BEGIN SELECTED PASSAGE

Was It a Miracle That Saved Our Lives?

By Stuart_gray @stuartg__uk

At 2:52pm on October 21st, 1971, a gas explosion destroyed Clarkston shops in Scotland, killing 22 people and injuring 100.[1] Eighty-two minutes prior to this event, at 1:30pm, my mother May Gray strapped my sister and I into our new car. She didn’t realize it, but that day she intended to visit the dress shop at the epicentre of the looming explosion. Unexpectedly, our car refused to start. For 30 minutes, May made multiple failed attempts to start the car. Finally, she gave up and abandoned her shopping trip.

Later that day, my Dad returned home from work. He checked the car, and it started first time. The following day, May started the car without any trouble. Prior to October 21st, and at all times until we sold the car three years later, it never failed to start that way again. The only known exception to its reliability record occurred between 1:30pm and 2:00pm on the day of the Clarkston explosion. If the car had started during that period of time, we would have probably died at the shopping center. I attached a picture of me and my Dad with the car to this blog. It was a light blue, 1970 Vauxhall Viva.

Miracles and Natural Law

Was the car’s temporary failure a curious coincidence, or can I reasonably claim that God miraculously saved our lives that day? I will use Richard L. Purtill’s definition of “miracle”. Miracles are events caused by God’s power that are temporary exceptions to the ordinary course of nature to show God has acted in nature.[2] Did a miracle occur for us on 21st October 1971? Scottish philosopher David Hume would resist this conclusion, viewing miracles as violations of unalterably uniform natural laws.[3] Hume, and contemporary skeptics with him, may suppose the car’s failure to start prior to the explosion was merely a coincidence.

However, Hume’s skepticism is problematic. Hume had an empiricist approach to epistemology. He thought people only experience sense impressions, “a constancy in certain impressions [and so] … perception of the sun … returns … as at its first appearance.”[4] Natural laws don’t exist to Hume. Rather, human custom leads us to identify sense impressions as objects. He is therefore skeptical of inductive inference. Scott Smith summarises Hume’s position; we may see three black ravens, but to infer therefore all ravens are black, is knowledge we cannot justifiably hold on Hume’s empiricism.[5] Consequently, because he only experiences discrete sensory input, and rejects induction, he cannot know natural laws exist. Hume is therefore inconsistent to observe inviolable natural law when arguing against miracles.

END SELECTED PASSAGE

TO DO:
In the blog post on the Clarkston explosion, why does the writer call Hume inconsistent for appealing to inviolable natural law against miracles? Answer in one to three sentences.

BEGIN MATERIAL PROVIDED

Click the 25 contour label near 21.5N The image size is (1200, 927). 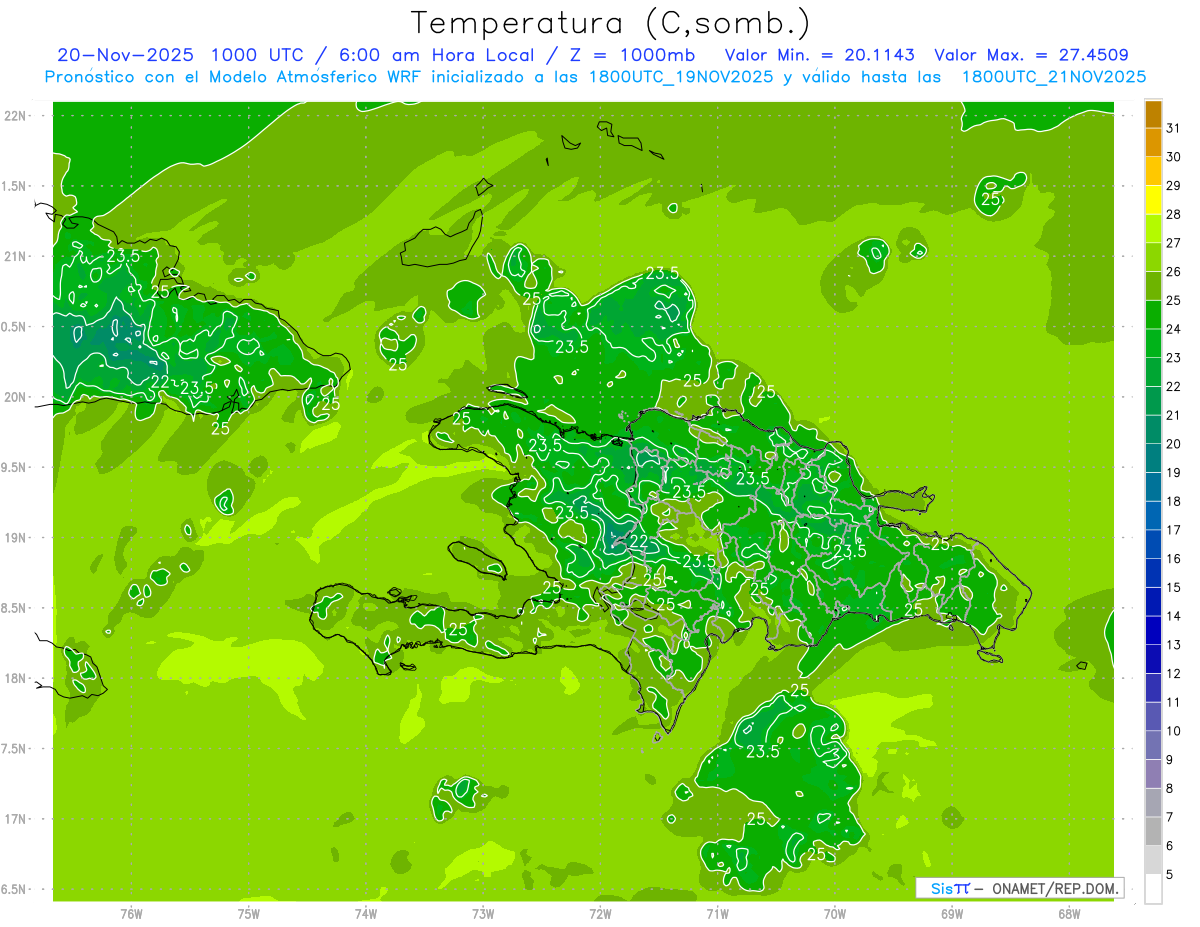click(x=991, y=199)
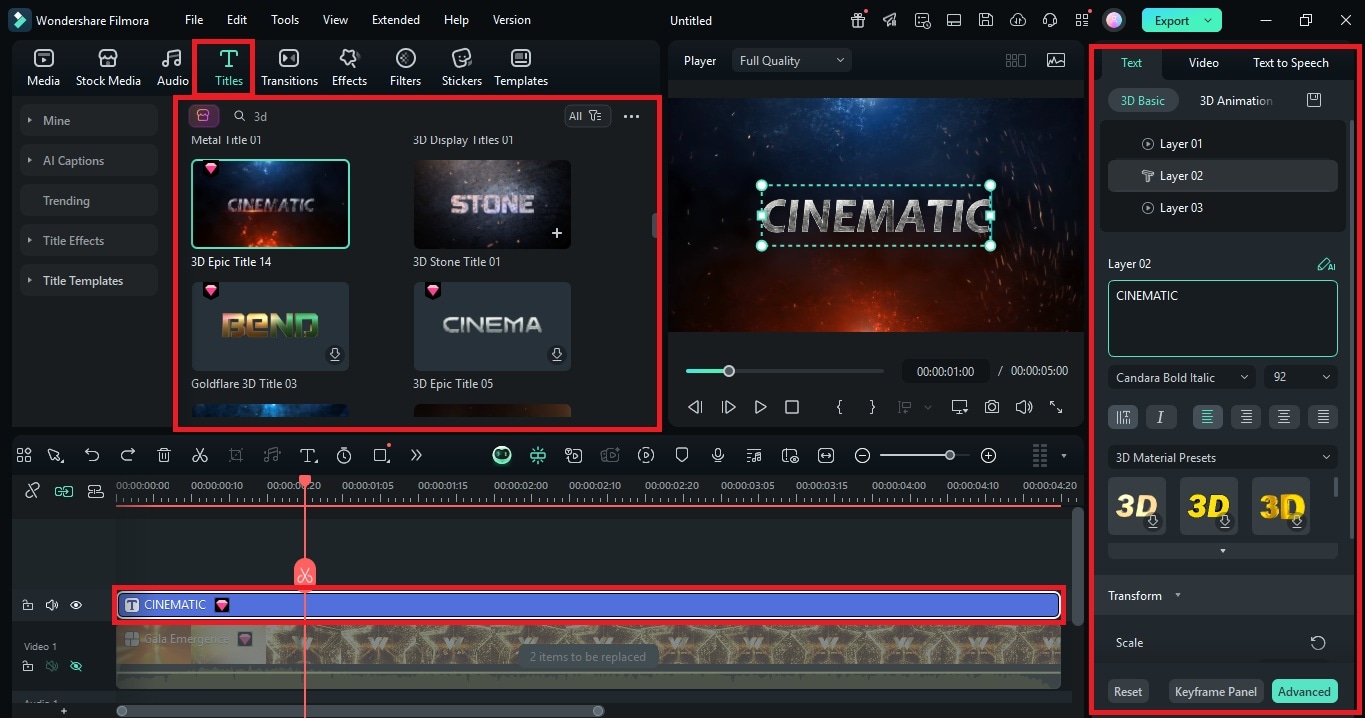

END MATERIAL PROVIDED

COMPLETED EXERCISE:
On Hume's empiricism, people experience only discrete sense impressions, and he is skeptical of inductive inference, so he cannot know that natural laws exist. Relying on unalterably uniform natural laws to argue against miracles therefore contradicts his own view.